獣医師広報板ニュース

イヌ掲示板過去発言No.1100-200107-76

re多頭飼いについて
投稿日 2001年7月29日(日)15時34分 はたの

獣医師ではありませんがご参考まで。

1 導入時 ア 先住犬が成犬としての自覚があり(=仔犬のわがままへの攻撃抑制があり。8ケ月ではやや不安)、仔犬が乳臭いなら、仔犬を部屋の中へ連れて来て床に降ろして勝手に挨拶させる。たぶんこれで問題ナシと思います。
      イ が、もしもうんと慎重にいきたいのなら、先住犬の尿を採取(紙コップとかで)して薄め、仔犬に掛けておき、近所の散歩コース以外の、先住犬にとってのナワバリの外で対面させ、一緒に連れ帰る。

2 普段の世話。ア 心をオニにして仔犬に冷たくする。先住犬を甘やかす。仔犬にエサを与える際には先住犬にもかならずオヤツをやる、など。仔犬の世話が必要な時、先住犬を無視して始めるのではなく、先住犬に声を掛けて、「先住犬と一緒に仔犬の世話をする」感じで。
        イ 先住犬が意地悪く仔犬を攻撃するのは未然にふせぐ(気配を察知して気をそらすなど)。
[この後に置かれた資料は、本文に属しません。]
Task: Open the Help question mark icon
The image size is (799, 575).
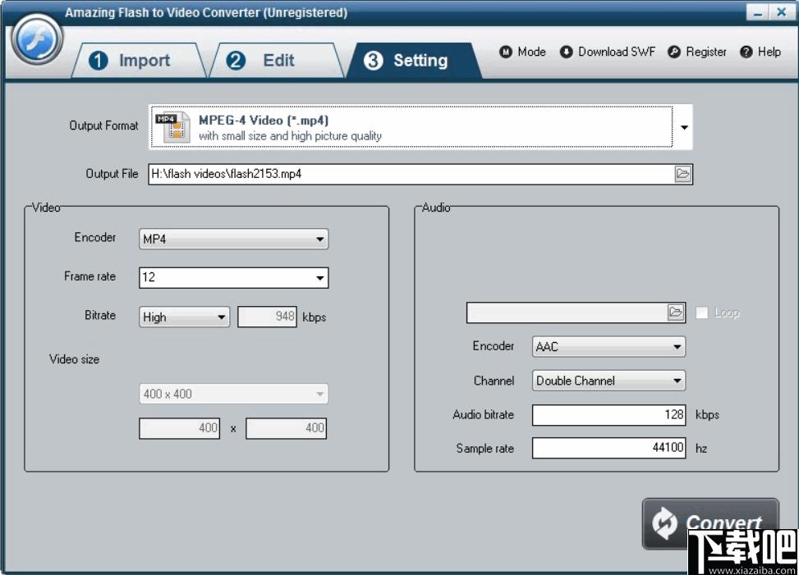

しつけとして軽く(耳からすこし血が出るぐらいとか)噛むのには干渉しない。
        ウ 仔犬をかまいすぎない。先住犬人間双方にかまわれると疲れます。食って出して遊んで寝て、という仔犬の必要性のみケアし、人間側の欲望で抱いたりなでたりしない。仔犬から寄って来た時はかまっていけれど。
        エ もし本当に1ケ月強で来るのなら(社会化期の関係から2ケ月過ぎまで待つほうがいいと思いますが)、当初、仔犬の糞を先住犬が食べるかもしれないが叱る必要なし。完全に離乳が終わる前の仔犬の糞を成犬が食べるのでは正常だし、「仔犬関係で」先住犬を叱るのはまずい。
        オ 1年後ぐらいが関係性に要注意。2頭相前後して思春期を迎えるので。また意図しない妊娠にも。思ったより早く初回発情が来ることがあるので。
        カ トイレのしつけやフセ・オスワリなどは、仔犬にはあまり急いで教えない。先住犬がやるのを真似て、自然なタイミングで覚えること多し。数ケ月待っても覚えが悪いようなら、一頭ずつ連れ出して訓練時間を作る。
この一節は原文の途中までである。